Важнейший момент самопознания — мнезическое (болевое) познание своего тела. «А в 13 лет меня положили в больницу — операция пустяковая, аппендицит, но сделали её бесплатно и у меня началось осложнение. Рана нагноилась, стала сочиться кровью. Случилось это в воскресенье, и в больнице врачей не было, только медсестры. И они стали мне там что-то в животе без наркоза резать. Одна резала, а другая полотенцем мне рот затыкала, чтобы я не кричал. От страха и боли я орал пронзительно громко, по-звериному. В больнице была какая-то реконструкция, и в отделении, в котором я лежал, поместили дефективных детей. Среди них был один идиот, постоянно воющий. Меня после привезли на каталке, а в палате ребята говорят: “Одиноков, ты не слышал, тут идиот этот за стеной так ревел”. Это уже труба органная подключилась. Потом сломанная рука — уже не просто физическая боль, а подлость — ещё труба. Вешалка — ещё. Болезнь и смерть отца — ещё. Издевательский аттестат, любовь, а точнее её отсутствие, работа на заводе — и так пошло, пошло по регистрам. А потом ещё несколько труб включилось, и мелодия стала уходить в бесконечность» [1, с. 616]. Больничный опыт не дается как прямое переживание, а тоже возникает в перекрестке воспоминаний: «Может быть, впервые я увидел женщин, ощутил тоску по женщине здесь, у холодного зимнего окна. Частная, понятная тоска сливалась с тоской вообще. <…> Увидел ли я тогда в сумерках тень вешалки, нависшую над всем моим будущим миром? Или, может быть, он увидел меня в будущем еще более дальнем? — Не знаю. Мне не дано это увидеть сейчас, как не дано было тогда увидеть себя сегодняшнего. Пространственно-временной изгиб вынес меня будущего по другую сторону стекла. Я растянут во времени, но совсем не уничтожим в нём, и, пока жив, я могу изогнуть тоннель своей жизни дугой и посмотреть на другого себя из другого времени» [1, с. 608].

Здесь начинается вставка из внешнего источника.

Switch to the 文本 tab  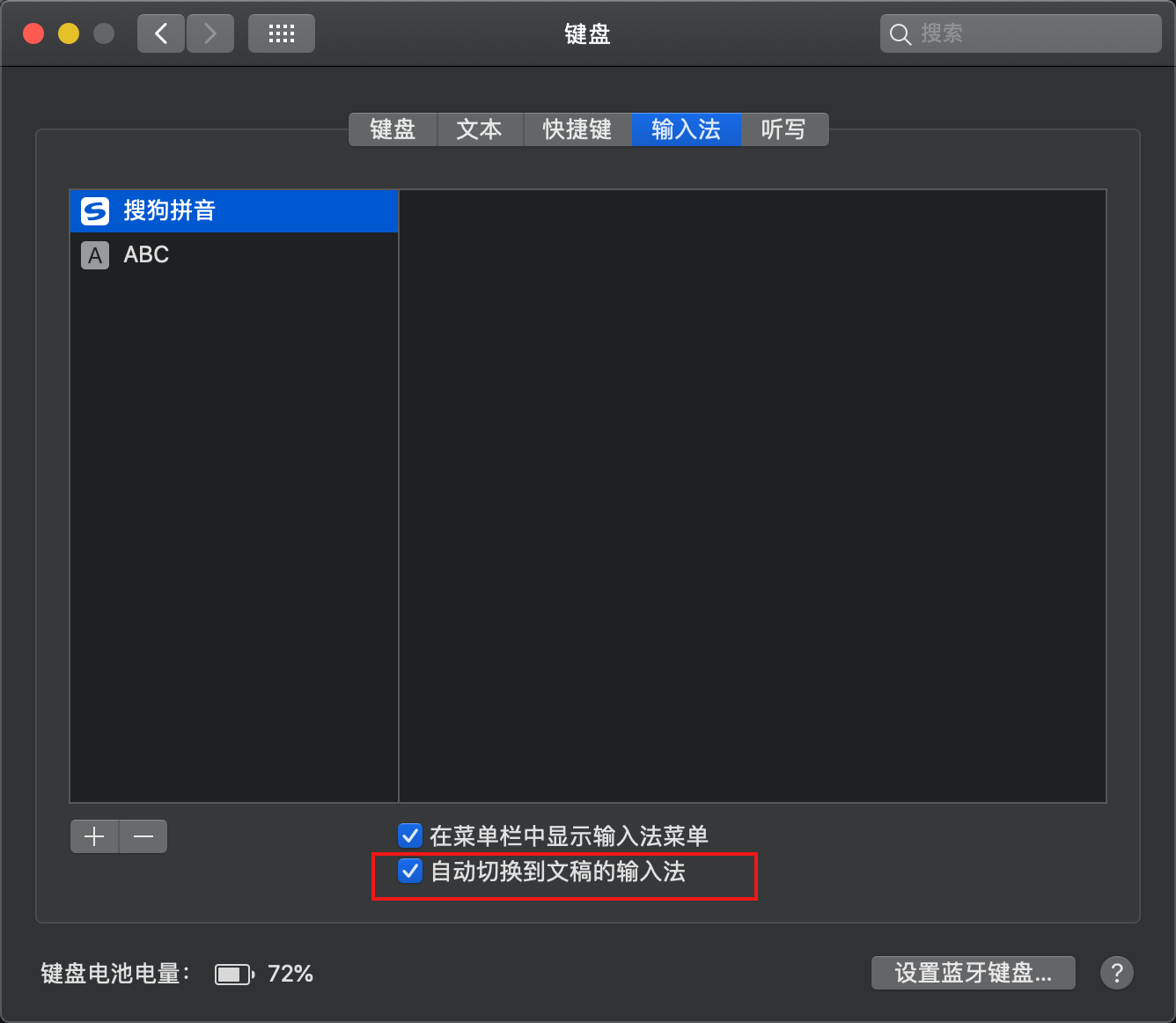click(x=479, y=129)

Однако «оказывается», что «эпизод с “вешалкой” достаточно двусмыслен, так как на самом деле является реминисценцией хорошо известного стихотворения Осипа Мандельштама: «Нам с музыкой-голубою / Нестрашно умереть. / А там, — вороньей шубою / На вешалке висеть» [1, с. 669], — причем эта реминисценция инициирована еврейской темой, которая сама имеет сложный структурный каркас в произведении, соединяясь с телом «христосика» и темой стыда, в свою очередь, отбрасывающей ассоциативный луч к теме жертвенности, а эта тема связана с болью. Ассоциативный пучок можно сжимать, стягивать по усмотрению или же разворачивать, растягивать до бесконечности. Интересующий нас «узел» (психосоматическое, физиологическое, символическое познание своего тела) затянут в одном из финальных «примечаний»: «Личность, подлинная личность только и может существовать за счёт этих комплексов. Быть личностью очень больно. Особенно в нашем мире. Особенно если природой-то предназначен к совсем другому. Разве я, такой, какой я есть, мог бы получиться “естественным путём”? — Нет, только в результате ошибки. И “Бесконечный тупик” — сложный узор ошибок. Все темы ошибочны. Но истинно основное — подлинность. Убрать ошибки — исчезнет подлинность, образуется одна огромная ошибка. Даже костоправы психоанализа заметили, что освобождение от комплекса зачастую приводит к обеднению личности. А что же говорить о десятках ошибок, в авоське которых я и подвешен в этом мире? Вообще ошибка это самое человеческое, что есть в человеке» [1, с. 685].

А. Пятигорский, рассуждая о романе самопознания, говорит, что он построен не на проекции «себя» в «другого» или «другого» в «себя», а на выявлении «другого» в данном «другом» и разделении с этим «другим другого» его страдания: «Тогда “свое” будет тем в страдании “другого”, в чем я признáю мое страдание, побудившее меня к объективации себя в “другом” романа» [4, с. 7]. Почему «бесконечный тупик»? Потому что мое тело, данное всегда как образ, хотя и является единственно достоверным свидетелем моей жизни, оказывается недостижимым. Реальность ворует тело. «Я» поглощается, расслаивается в «другом»: культуре, национальности, роде, философии, образах автора и персонажа. Феноменологически оксюморон — это зеркало, манифестация «другого» и одновременно утверждение себя, вибрирующая грань взаимоотраженных взглядов.

______________________

1. Галковский, Д. Бесконечный тупик / Д. Галковский. — М., 1998.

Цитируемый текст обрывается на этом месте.